TASK REQUIREMENTS »
Below this line is the material. Write out only its lines from the one containing "[favorite fruits - กระเช้าผลไม้พรีเมียมในโอกาสพิเศษต่างๆ" through the one containing "กระเช้าวันพ่อ-Code DAD01 (96, 1274)", both kept, exactly.

EXERCISE INPUT »
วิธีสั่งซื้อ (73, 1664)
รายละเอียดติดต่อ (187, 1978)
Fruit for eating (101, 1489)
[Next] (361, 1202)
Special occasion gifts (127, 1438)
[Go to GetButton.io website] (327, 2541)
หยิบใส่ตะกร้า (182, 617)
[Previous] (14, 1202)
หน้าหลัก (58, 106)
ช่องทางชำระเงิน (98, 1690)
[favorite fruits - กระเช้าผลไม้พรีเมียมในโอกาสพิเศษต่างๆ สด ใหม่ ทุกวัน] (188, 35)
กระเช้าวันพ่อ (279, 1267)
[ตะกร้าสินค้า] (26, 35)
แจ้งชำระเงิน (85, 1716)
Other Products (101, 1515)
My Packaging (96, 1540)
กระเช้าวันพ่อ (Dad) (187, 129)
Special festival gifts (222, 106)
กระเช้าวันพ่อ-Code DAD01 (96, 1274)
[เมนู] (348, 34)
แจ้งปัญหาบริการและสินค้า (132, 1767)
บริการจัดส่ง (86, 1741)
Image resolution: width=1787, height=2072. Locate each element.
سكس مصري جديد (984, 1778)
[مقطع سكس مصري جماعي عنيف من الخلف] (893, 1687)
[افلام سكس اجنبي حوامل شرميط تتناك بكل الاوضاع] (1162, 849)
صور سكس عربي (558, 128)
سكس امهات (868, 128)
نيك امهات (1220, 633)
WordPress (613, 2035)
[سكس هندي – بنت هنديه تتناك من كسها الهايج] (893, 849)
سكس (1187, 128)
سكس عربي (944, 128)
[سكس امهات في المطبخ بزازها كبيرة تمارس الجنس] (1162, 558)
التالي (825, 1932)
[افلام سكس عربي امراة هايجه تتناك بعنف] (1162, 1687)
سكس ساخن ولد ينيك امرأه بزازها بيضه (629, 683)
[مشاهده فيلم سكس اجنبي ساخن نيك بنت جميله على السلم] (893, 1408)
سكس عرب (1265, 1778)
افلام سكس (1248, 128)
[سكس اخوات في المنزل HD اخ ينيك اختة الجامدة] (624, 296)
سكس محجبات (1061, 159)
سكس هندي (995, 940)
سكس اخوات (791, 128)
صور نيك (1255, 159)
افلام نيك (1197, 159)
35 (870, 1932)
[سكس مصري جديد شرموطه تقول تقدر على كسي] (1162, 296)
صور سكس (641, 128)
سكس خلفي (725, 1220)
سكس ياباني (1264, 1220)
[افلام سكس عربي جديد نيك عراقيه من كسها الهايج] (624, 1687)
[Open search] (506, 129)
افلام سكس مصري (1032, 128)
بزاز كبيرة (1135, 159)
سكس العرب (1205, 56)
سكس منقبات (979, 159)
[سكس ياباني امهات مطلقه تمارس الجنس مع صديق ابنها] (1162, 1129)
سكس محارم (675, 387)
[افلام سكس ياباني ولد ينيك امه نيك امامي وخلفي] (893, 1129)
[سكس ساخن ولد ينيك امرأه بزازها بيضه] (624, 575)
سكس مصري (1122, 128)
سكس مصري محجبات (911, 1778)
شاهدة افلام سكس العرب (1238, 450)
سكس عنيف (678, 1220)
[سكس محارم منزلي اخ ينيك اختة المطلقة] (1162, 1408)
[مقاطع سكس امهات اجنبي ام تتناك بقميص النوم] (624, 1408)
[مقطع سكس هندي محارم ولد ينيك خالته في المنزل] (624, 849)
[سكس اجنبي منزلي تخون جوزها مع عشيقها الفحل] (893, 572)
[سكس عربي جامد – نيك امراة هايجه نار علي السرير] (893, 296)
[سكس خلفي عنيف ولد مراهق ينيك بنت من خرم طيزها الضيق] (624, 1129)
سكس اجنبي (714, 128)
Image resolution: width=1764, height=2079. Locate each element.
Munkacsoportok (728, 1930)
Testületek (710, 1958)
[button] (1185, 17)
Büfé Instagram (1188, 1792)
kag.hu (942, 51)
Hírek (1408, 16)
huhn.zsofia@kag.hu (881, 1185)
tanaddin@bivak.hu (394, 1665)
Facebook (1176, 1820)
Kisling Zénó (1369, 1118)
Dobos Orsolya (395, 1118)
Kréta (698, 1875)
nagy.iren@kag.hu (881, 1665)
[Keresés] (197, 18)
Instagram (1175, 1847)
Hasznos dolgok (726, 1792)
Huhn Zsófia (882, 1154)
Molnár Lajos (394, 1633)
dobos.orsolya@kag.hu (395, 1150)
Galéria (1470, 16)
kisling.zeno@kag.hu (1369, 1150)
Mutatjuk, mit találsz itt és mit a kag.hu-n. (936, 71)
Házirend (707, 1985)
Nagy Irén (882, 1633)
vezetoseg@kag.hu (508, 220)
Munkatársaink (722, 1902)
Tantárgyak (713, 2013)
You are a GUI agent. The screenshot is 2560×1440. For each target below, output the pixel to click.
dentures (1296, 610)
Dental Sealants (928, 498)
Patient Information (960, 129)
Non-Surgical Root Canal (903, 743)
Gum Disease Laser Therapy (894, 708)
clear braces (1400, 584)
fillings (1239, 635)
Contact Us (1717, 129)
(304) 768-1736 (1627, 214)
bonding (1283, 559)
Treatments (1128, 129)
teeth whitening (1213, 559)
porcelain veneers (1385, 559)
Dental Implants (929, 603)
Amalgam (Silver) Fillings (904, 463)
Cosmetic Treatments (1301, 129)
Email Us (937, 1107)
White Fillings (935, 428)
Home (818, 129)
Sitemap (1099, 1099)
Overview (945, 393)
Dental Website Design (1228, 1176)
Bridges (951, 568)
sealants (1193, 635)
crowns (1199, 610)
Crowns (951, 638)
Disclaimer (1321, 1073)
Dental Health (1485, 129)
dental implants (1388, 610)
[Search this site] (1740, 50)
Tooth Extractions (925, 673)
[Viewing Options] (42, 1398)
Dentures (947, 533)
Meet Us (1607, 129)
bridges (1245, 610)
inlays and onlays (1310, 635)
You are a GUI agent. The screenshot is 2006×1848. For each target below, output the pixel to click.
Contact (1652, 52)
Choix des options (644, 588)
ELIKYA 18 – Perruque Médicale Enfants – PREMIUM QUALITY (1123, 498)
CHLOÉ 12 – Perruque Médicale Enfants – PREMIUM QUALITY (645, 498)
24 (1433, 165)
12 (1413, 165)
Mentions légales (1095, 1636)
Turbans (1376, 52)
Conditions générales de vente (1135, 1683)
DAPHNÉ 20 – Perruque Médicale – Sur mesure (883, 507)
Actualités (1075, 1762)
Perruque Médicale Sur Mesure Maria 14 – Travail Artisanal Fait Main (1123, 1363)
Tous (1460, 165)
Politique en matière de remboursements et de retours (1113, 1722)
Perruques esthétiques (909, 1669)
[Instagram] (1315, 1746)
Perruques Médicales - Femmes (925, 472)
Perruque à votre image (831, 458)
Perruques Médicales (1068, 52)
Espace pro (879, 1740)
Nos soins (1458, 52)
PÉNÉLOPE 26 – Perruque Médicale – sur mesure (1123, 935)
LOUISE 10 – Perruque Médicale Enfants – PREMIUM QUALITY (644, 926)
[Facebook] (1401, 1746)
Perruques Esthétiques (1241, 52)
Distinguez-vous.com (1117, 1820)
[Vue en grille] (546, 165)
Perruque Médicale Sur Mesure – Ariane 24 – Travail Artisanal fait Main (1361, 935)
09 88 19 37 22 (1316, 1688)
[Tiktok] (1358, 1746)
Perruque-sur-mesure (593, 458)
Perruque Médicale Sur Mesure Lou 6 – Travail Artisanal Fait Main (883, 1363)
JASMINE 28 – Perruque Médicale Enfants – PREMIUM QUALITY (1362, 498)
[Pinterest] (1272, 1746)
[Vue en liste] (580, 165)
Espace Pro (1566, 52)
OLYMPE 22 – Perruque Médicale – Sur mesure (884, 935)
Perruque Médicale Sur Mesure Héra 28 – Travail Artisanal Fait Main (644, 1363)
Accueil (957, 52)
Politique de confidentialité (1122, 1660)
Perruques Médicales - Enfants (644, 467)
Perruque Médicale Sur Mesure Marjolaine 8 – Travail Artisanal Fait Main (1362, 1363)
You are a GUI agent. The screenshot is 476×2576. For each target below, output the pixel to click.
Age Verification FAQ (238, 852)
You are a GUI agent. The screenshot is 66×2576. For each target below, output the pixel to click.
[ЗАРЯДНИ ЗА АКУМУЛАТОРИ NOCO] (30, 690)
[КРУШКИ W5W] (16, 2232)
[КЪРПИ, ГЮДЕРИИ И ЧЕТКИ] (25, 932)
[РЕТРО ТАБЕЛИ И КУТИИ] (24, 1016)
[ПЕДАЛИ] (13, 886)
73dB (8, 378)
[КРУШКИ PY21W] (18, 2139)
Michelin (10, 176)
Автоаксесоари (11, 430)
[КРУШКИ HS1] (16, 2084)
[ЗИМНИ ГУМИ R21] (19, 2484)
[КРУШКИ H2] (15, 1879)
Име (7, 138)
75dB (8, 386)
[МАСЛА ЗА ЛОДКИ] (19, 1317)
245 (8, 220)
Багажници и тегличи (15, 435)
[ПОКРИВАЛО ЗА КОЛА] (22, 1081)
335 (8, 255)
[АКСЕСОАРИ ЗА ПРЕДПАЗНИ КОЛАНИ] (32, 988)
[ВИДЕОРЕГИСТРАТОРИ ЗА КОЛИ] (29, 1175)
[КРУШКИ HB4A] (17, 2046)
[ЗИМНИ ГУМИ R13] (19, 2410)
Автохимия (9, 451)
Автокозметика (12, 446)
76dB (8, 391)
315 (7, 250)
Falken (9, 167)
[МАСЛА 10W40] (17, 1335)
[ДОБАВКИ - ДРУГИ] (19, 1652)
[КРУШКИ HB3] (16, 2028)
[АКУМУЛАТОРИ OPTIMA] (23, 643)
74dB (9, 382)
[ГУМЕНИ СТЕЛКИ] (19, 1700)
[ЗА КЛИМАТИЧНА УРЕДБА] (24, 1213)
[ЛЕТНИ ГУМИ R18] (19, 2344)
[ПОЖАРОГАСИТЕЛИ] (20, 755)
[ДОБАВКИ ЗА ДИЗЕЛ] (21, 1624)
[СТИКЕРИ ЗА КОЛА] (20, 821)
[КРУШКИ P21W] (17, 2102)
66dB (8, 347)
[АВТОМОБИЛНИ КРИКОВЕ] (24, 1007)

THE COMPLETED TASK »
[favorite fruits - กระเช้าผลไม้พรีเมียมในโอกาสพิเศษต่างๆ สด ใหม่ ทุกวัน] (188, 35)
กระเช้าวันพ่อ (279, 1267)
[ตะกร้าสินค้า] (26, 35)
แจ้งชำระเงิน (85, 1716)
Other Products (101, 1515)
My Packaging (96, 1540)
กระเช้าวันพ่อ (Dad) (187, 129)
Special festival gifts (222, 106)
กระเช้าวันพ่อ-Code DAD01 (96, 1274)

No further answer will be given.